July 7, 2019

Fourth Sunday after Pentecost, Sunday of All Saints of Rus’-Ukraine, Tone 3; Our Venerable Father Thomas of Maleum; and Acacius mentioned in The Ladder of Divine Ascent of Saint John Climacus

Read
Romans 6:18-23; Romans 8:28-39
Matthew 8:5-13; Matthew 5:1-16

Take a guess how many times we sing “Lord, have mercy” in the Divine Liturgy. Excluding the preparatory prayers of the clergy and any added petitions after the Gospel, the usual parish will sing it 44 times in each Liturgy. 44 times. Some have come to me as their pastor and asked, “Father, why do we have to sing “Lord, have mercy” so many times? Doesn’t the Lord hear us the first time?”

Their assumption that the Lord hears the first time is correct. We have heard in today’s Gospel that when the Gentile centurion but asked once for the Lord to heal his slave, the Lord started to move towards his house to heal him (despite the norm that a pious Jew would never enter into the house of a Gentile). In the same way, the Lord moves to answer our petition when we make it. Here’s the question: do we have the same faith as the centurion?

We sing “Lord, have mercy” so often not because the Lord is deaf to our petitions. Rather, it is so that we may grow in faith. It is so that we may come to a faith whereby we ask once with absolutely complete trust in the Lord, a faith like the centurion’s.

As Dmitri Royster has noted, St. Gregory of Nazianzus wrote about the centurion’s faith and his approach to the Lord as an example for us all: “Wherefore we must purify ourselves first, and then approach this converse with the Pure … be like the Centurion who would seek for healing, but would not, through a praiseworthy fear, receive the Healer into his house.
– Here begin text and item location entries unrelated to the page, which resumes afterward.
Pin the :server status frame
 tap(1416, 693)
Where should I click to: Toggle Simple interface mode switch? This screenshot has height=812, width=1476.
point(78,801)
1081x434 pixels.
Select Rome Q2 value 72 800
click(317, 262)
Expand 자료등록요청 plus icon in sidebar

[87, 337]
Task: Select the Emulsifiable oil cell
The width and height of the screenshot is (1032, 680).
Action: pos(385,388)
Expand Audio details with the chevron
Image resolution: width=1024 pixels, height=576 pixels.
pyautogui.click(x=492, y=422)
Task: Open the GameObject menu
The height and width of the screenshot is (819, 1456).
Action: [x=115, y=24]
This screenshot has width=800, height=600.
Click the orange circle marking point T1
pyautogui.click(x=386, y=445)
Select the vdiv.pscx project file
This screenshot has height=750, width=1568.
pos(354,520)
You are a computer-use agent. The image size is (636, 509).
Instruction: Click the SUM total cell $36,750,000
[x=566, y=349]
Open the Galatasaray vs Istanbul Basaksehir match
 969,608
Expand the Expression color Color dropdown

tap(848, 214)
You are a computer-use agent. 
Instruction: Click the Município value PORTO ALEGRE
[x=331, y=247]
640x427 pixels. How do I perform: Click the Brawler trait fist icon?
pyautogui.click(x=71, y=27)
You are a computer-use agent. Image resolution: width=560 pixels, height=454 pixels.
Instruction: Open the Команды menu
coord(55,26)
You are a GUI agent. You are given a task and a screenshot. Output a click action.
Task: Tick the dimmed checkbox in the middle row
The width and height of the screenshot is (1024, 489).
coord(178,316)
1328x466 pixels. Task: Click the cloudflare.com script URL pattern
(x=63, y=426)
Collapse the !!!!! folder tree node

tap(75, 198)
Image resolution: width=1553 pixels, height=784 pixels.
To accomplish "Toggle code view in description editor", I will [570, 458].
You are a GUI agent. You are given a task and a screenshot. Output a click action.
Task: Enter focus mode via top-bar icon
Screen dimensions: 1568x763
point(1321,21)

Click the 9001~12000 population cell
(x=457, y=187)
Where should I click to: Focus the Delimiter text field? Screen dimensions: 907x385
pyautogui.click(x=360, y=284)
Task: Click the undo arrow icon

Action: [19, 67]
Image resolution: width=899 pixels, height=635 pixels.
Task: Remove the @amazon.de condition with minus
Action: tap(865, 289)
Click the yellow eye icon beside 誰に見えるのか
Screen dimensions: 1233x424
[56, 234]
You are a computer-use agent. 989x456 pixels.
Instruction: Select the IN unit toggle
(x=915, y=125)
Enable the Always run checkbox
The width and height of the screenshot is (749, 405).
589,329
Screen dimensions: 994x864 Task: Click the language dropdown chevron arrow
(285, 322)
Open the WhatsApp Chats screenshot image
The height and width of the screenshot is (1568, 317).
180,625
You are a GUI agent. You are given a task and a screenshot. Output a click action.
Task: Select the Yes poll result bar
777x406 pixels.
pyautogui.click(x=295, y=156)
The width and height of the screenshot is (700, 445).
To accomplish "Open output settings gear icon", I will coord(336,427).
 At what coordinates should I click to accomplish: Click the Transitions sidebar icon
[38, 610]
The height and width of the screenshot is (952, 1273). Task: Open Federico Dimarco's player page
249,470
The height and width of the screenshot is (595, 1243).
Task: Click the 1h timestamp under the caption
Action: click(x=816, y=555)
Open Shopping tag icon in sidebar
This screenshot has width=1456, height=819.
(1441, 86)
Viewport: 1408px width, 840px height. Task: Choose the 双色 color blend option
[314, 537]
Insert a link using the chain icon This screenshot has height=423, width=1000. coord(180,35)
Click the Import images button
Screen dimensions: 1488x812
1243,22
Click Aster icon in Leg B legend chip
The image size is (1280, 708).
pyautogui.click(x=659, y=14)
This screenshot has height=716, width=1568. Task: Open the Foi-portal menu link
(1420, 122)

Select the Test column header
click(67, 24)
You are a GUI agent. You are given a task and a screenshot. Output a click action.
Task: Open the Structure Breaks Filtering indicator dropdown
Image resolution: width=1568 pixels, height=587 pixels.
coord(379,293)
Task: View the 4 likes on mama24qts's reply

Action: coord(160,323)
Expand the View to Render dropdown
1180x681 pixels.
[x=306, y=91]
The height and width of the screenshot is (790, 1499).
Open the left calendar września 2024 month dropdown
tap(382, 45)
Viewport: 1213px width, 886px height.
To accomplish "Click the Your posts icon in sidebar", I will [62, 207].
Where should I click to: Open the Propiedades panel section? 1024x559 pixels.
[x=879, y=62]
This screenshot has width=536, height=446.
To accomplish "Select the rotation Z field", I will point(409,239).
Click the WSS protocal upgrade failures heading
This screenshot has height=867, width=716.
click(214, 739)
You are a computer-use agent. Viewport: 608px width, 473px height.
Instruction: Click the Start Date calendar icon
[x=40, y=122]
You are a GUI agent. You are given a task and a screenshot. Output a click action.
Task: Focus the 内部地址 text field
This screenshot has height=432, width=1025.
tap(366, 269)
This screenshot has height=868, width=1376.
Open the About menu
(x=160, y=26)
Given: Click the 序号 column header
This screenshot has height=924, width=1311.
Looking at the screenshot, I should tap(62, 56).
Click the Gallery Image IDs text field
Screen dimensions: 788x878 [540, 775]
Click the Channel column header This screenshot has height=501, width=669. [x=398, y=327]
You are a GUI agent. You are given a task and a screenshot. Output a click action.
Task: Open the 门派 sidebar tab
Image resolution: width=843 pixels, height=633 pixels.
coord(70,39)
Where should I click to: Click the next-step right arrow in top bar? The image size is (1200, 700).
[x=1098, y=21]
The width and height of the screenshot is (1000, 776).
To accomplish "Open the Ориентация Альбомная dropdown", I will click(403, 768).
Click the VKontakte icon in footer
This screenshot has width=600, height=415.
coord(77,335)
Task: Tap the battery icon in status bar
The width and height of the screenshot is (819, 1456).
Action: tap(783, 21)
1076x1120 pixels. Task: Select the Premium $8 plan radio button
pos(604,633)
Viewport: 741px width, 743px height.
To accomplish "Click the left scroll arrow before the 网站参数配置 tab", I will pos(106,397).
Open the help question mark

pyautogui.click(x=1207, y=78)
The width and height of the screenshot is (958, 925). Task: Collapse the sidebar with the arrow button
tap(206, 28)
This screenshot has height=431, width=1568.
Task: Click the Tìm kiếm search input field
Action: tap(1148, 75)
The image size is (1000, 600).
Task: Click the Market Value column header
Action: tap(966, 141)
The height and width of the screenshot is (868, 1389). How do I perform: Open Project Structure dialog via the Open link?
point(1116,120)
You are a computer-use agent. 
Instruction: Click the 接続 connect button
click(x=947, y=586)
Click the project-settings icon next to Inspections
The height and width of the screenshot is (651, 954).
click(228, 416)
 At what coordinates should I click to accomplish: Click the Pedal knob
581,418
Let each one of us also speak so, as long as he is still uncleansed, and is a Centurion still, commanding many in wickedness, and serving in the army of Caesar, the World-ruler of those who are being dragged down; ‘I am not worthy that thou shouldest enter under my roof’” (Oration on the Holy Lights, 9).

Let’s keep singing “Lord, have mercy” until we get it – a centurion’s faith.